L’intervista (che non viene acquisita agli atti del processo) piace poco
al legale di Placanica, l’avv. Pruzzo, che rimette il suo mandato.
L’avv. Colosimo prende il suo posto. Di Catanzaro, noto per essere il
difensore di molti collaboratori di giustizia in processi di mafia, Colosimo
e’ piu’ di un avvocato: ad agosto attiva il sito internet del suo
assistito.
Sempre ad agosto Placanica rilascia un’intervista a Repubblica: Ho
preso una botta in testa da quella trave infilata nel Defender. Perdevo sangue,
la mia faccia, le mie mani, la divisa, la pistola erano insanguinate … Ho
sparato. Nella posizione in cui mi trovavo, semidisteso nell'auto, potevo
sparare solo verso l'alto. La mia mano con la pistola era al di dentro
dell'auto, ne sono certo, e non fuori come appare in qualche strana immagine. Ho
sparato due colpi in successione, uno sembra sia finito sul muro della chiesa,
l'altro - dicono - avrebbe ucciso Carlo Giuliani.

Obiettivo a: Riscrivi le righe del dataset dalla riga che contiene "Collapse the site map with hamburger icon" fino all'ultima riga, entrambe comprese, omettendo le immagini.
Il brano e le righe del dataset non hanno alcun legame tra loro.

[Righe del dataset]

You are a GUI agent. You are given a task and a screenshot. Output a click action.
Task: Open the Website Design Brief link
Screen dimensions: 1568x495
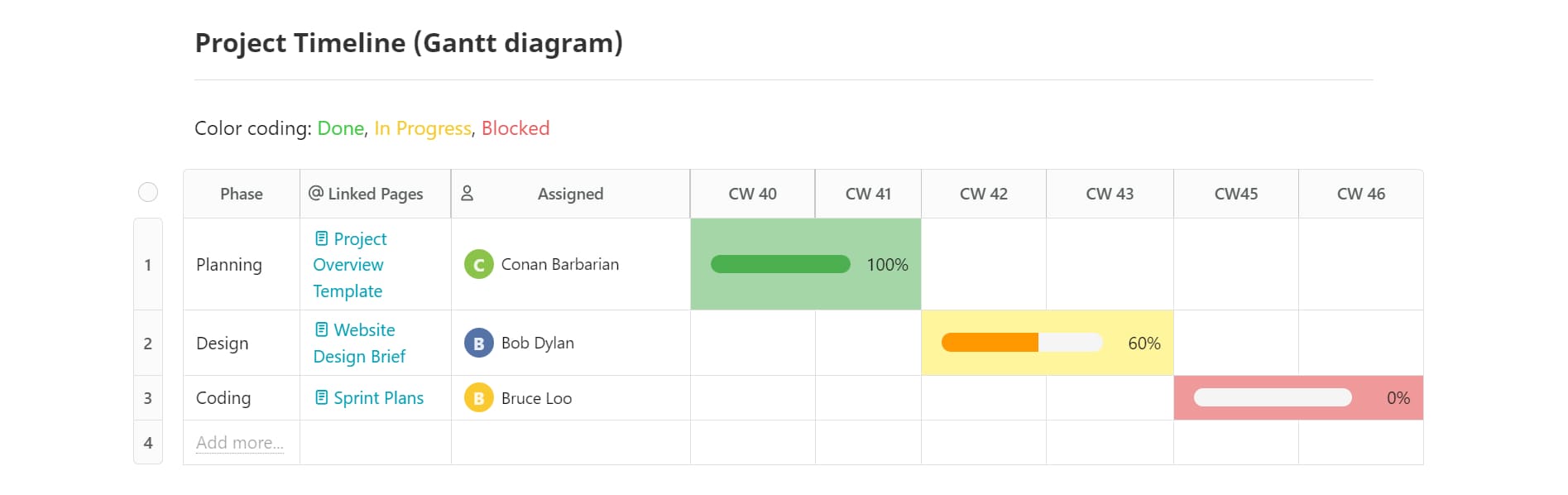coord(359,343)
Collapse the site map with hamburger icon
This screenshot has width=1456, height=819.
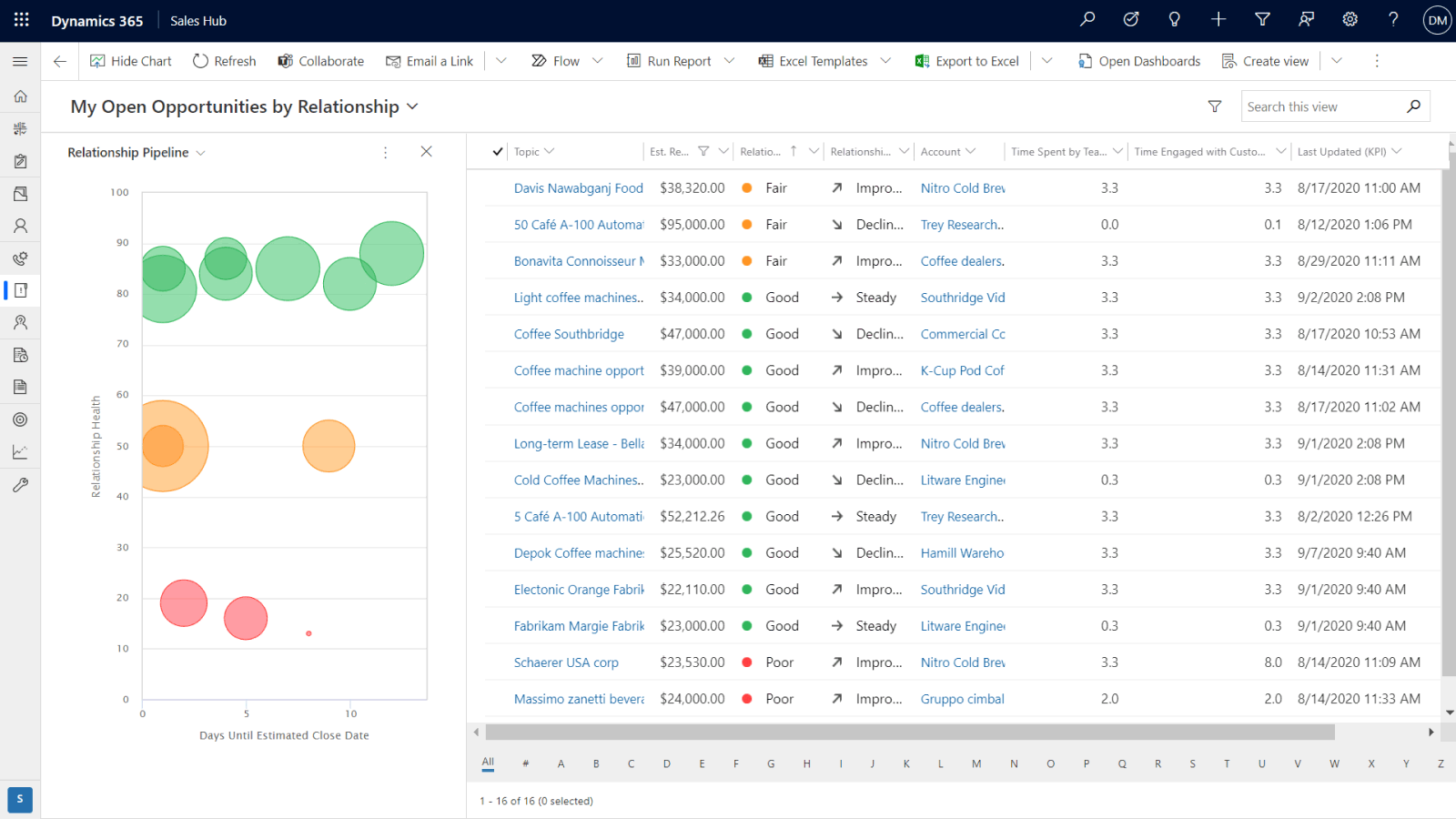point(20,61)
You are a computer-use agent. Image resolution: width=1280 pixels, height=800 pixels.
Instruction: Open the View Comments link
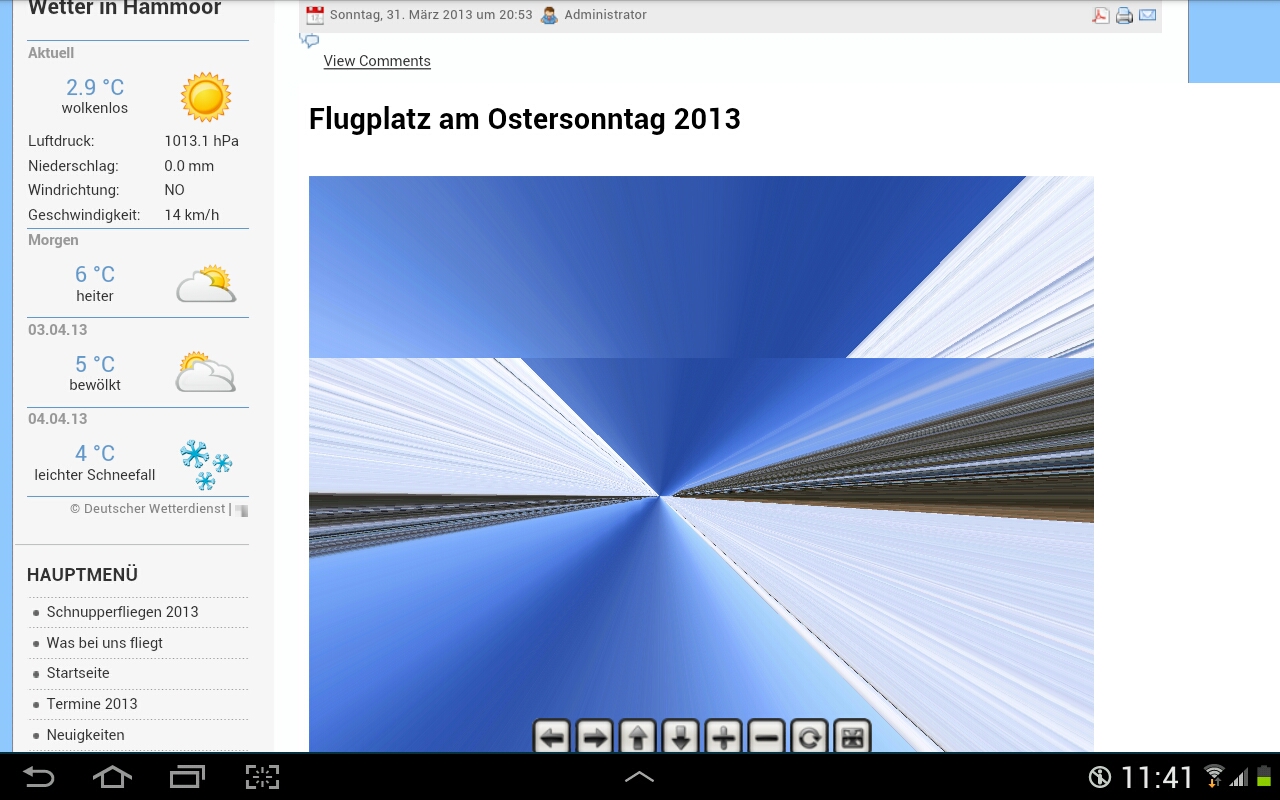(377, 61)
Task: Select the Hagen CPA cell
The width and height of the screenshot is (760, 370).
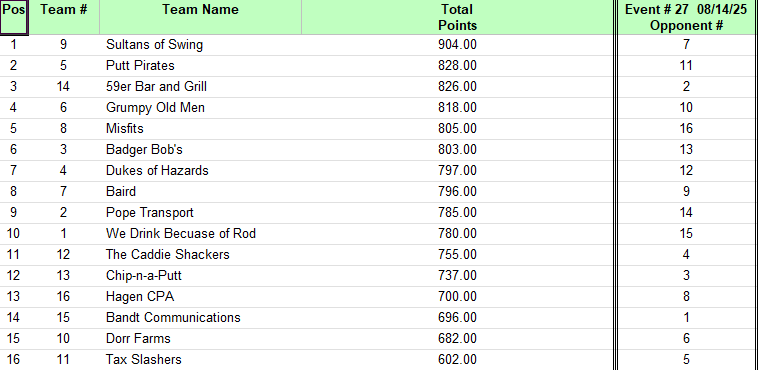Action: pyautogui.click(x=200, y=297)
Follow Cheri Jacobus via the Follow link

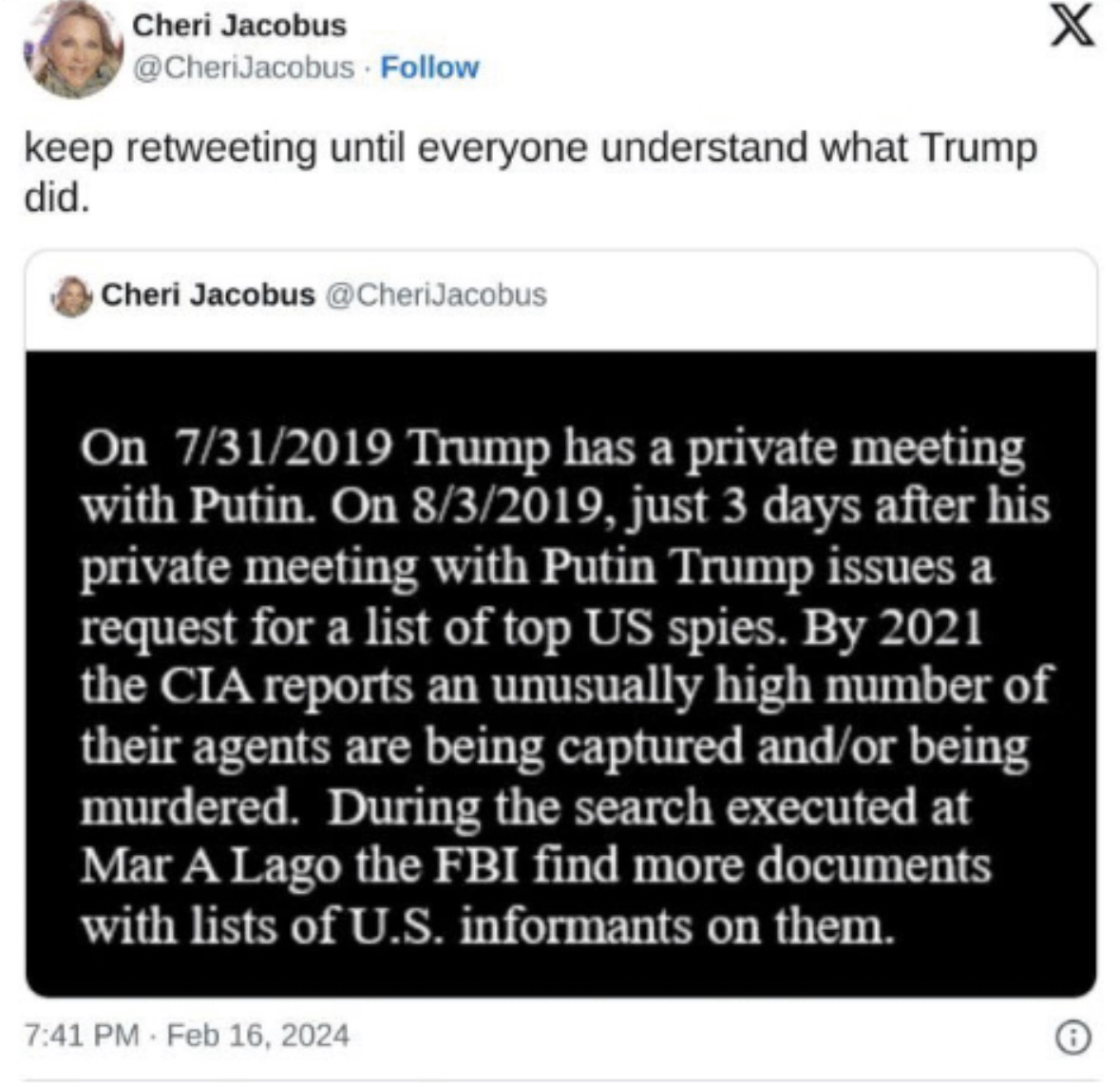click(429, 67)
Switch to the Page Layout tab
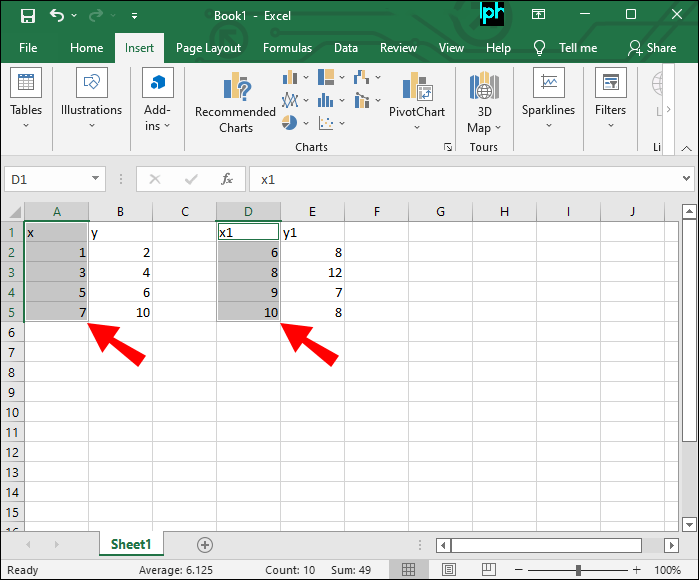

Obiettivo b: Riporta il brano a partire dalle parole "Sempre ad agosto" e fermati dopo "ucciso Carlo Giuliani.", mettendo "spranga" al posto di "trave".

Risposta completa a:
Collapse the site map with hamburger icon
This screenshot has width=1456, height=819.
point(20,61)
You are a computer-use agent. Image resolution: width=1280 pixels, height=800 pixels.
Instruction: Open the View Comments link
(377, 61)
Task: Select the Hagen CPA cell
The width and height of the screenshot is (760, 370).
Action: pyautogui.click(x=200, y=297)
Follow Cheri Jacobus via the Follow link

click(429, 67)
Switch to the Page Layout tab

Risposta completa b:
Sempre ad agosto Placanica rilascia un’intervista a Repubblica: Ho
preso una botta in testa da quella spranga infilata nel Defender. Perdevo sangue,
la mia faccia, le mie mani, la divisa, la pistola erano insanguinate … Ho
sparato. Nella posizione in cui mi trovavo, semidisteso nell'auto, potevo
sparare solo verso l'alto. La mia mano con la pistola era al di dentro
dell'auto, ne sono certo, e non fuori come appare in qualche strana immagine. Ho
sparato due colpi in successione, uno sembra sia finito sul muro della chiesa,
l'altro - dicono - avrebbe ucciso Carlo Giuliani.